====== Provided entries
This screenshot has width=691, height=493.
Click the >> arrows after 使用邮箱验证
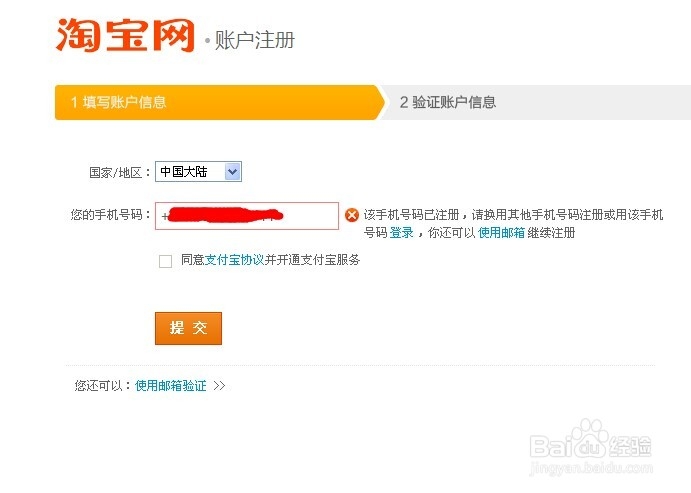(219, 385)
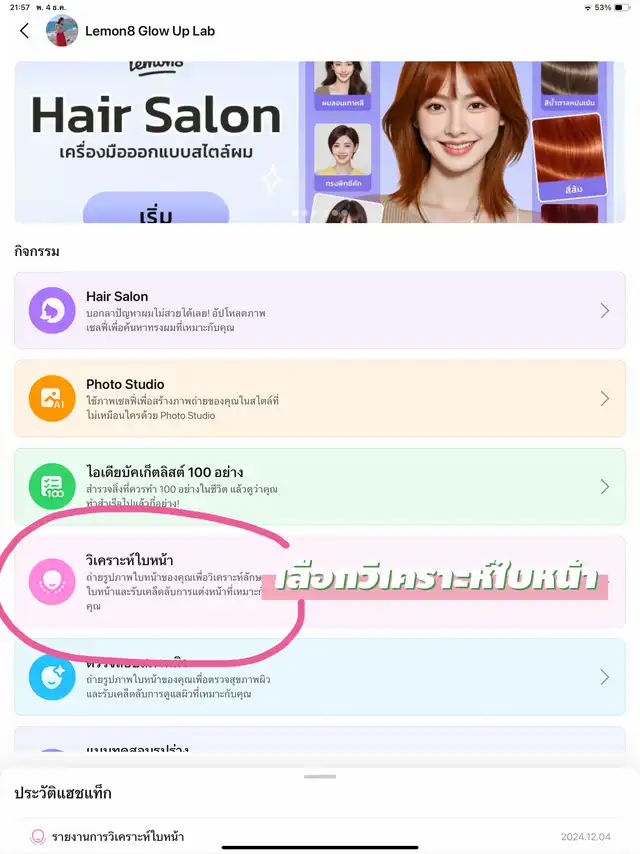Select the สีส้ม orange hair color swatch
Screen dimensions: 640x854
point(569,156)

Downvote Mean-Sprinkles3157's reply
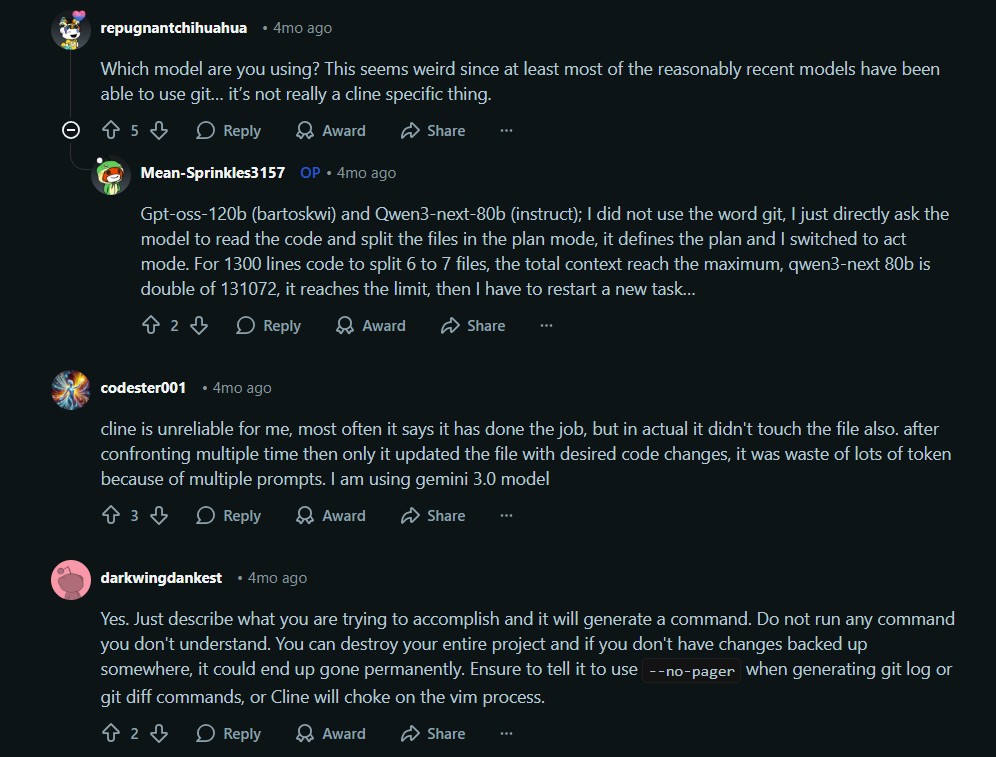pyautogui.click(x=198, y=326)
============
● What is required
Copy out every line of the material above word for word, leaving out the pictures.

● Solved exercise
This screenshot has width=691, height=493.
Click the >> arrows after 使用邮箱验证
(219, 385)
Select the สีส้ม orange hair color swatch
Screen dimensions: 640x854
point(569,156)

Downvote Mean-Sprinkles3157's reply
pyautogui.click(x=198, y=326)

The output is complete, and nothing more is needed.